→ **WHAT YOU ARE ASKED TO DO**:
Convert every line of the items below into a Markdown table with the columns Row and Text, numbering the rows and skipping blank lines. Leave the pictures out of the table.

→ **RECORDED DATA**:
(begin)
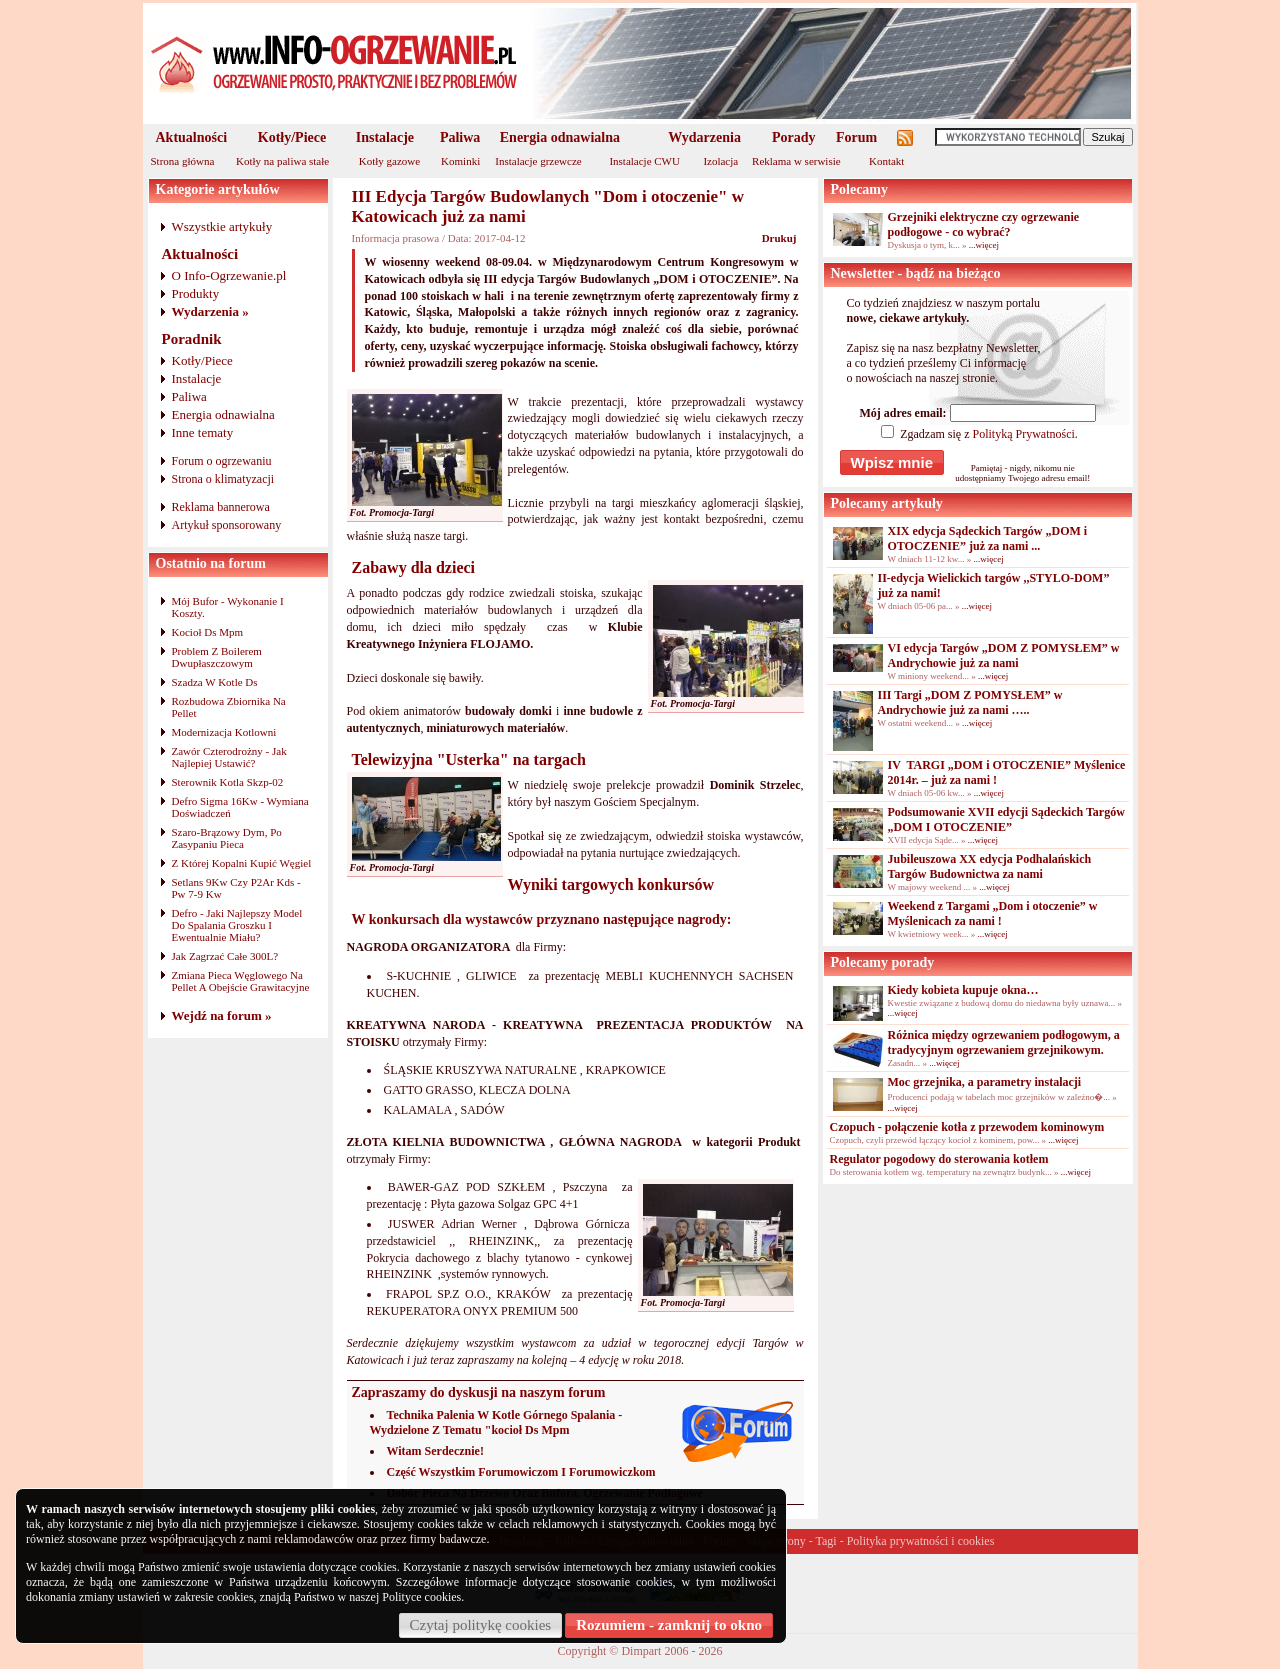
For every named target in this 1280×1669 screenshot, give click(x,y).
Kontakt (886, 161)
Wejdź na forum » (222, 1015)
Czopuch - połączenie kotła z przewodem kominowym (967, 1127)
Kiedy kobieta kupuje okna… (963, 990)
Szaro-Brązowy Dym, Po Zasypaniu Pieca (227, 838)
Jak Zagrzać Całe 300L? (225, 956)
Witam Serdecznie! (435, 1451)
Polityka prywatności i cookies (921, 1541)
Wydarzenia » (210, 311)
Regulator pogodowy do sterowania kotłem (939, 1159)
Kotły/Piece (292, 137)
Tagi (826, 1541)
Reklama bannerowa (221, 507)
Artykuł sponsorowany (227, 525)
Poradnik (192, 339)
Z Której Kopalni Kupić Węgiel (242, 863)
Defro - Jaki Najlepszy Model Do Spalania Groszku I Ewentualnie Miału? (237, 925)
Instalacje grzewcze (538, 161)
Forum (856, 137)
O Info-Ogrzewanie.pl (229, 275)
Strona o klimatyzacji (223, 479)
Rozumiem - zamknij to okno (669, 1625)
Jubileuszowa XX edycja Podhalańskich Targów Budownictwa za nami (990, 866)
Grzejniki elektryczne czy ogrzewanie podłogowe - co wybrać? (984, 224)
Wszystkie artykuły (222, 226)
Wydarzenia (704, 137)
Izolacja (720, 161)
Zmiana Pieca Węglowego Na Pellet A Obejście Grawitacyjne (241, 981)
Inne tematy (203, 432)
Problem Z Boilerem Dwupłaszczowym (217, 657)
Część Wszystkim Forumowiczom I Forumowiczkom (521, 1472)
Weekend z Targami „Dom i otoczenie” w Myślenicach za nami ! (993, 913)
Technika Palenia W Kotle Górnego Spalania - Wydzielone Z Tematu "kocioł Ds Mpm (496, 1422)
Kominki (460, 161)
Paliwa (460, 137)
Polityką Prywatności (1023, 434)
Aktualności (192, 137)
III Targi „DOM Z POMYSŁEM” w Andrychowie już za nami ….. (970, 702)
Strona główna (183, 161)
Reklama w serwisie (796, 161)
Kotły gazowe (389, 161)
(end)
→ **RESULT FOR THIS TASK**:
| Row | Text |
|---|---|
| 1 | For every named target in this 1280×1669 screenshot, give click(x,y). |
| 2 | Kontakt (886, 161) |
| 3 | Wejdź na forum » (222, 1015) |
| 4 | Czopuch - połączenie kotła z przewodem kominowym (967, 1127) |
| 5 | Kiedy kobieta kupuje okna… (963, 990) |
| 6 | Szaro-Brązowy Dym, Po Zasypaniu Pieca (227, 838) |
| 7 | Jak Zagrzać Całe 300L? (225, 956) |
| 8 | Witam Serdecznie! (435, 1451) |
| 9 | Polityka prywatności i cookies (921, 1541) |
| 10 | Wydarzenia » (210, 311) |
| 11 | Regulator pogodowy do sterowania kotłem (939, 1159) |
| 12 | Kotły/Piece (292, 137) |
| 13 | Tagi (826, 1541) |
| 14 | Reklama bannerowa (221, 507) |
| 15 | Artykuł sponsorowany (227, 525) |
| 16 | Poradnik (192, 339) |
| 17 | Z Której Kopalni Kupić Węgiel (242, 863) |
| 18 | Defro - Jaki Najlepszy Model Do Spalania Groszku I Ewentualnie Miału? (237, 925) |
| 19 | Instalacje grzewcze (538, 161) |
| 20 | Forum (856, 137) |
| 21 | O Info-Ogrzewanie.pl (229, 275) |
| 22 | Strona o klimatyzacji (223, 479) |
| 23 | Rozumiem - zamknij to okno (669, 1625) |
| 24 | Jubileuszowa XX edycja Podhalańskich Targów Budownictwa za nami (990, 866) |
| 25 | Grzejniki elektryczne czy ogrzewanie podłogowe - co wybrać? (984, 224) |
| 26 | Wszystkie artykuły (222, 226) |
| 27 | Wydarzenia (704, 137) |
| 28 | Izolacja (720, 161) |
| 29 | Zmiana Pieca Węglowego Na Pellet A Obejście Grawitacyjne (241, 981) |
| 30 | Inne tematy (203, 432) |
| 31 | Problem Z Boilerem Dwupłaszczowym (217, 657) |
| 32 | Część Wszystkim Forumowiczom I Forumowiczkom (521, 1472) |
| 33 | Weekend z Targami „Dom i otoczenie” w Myślenicach za nami ! (993, 913) |
| 34 | Technika Palenia W Kotle Górnego Spalania - Wydzielone Z Tematu "kocioł Ds Mpm (496, 1422) |
| 35 | Kominki (460, 161) |
| 36 | Paliwa (460, 137) |
| 37 | Polityką Prywatności (1023, 434) |
| 38 | Aktualności (192, 137) |
| 39 | III Targi „DOM Z POMYSŁEM” w Andrychowie już za nami ….. (970, 702) |
| 40 | Strona główna (183, 161) |
| 41 | Reklama w serwisie (796, 161) |
| 42 | Kotły gazowe (389, 161) |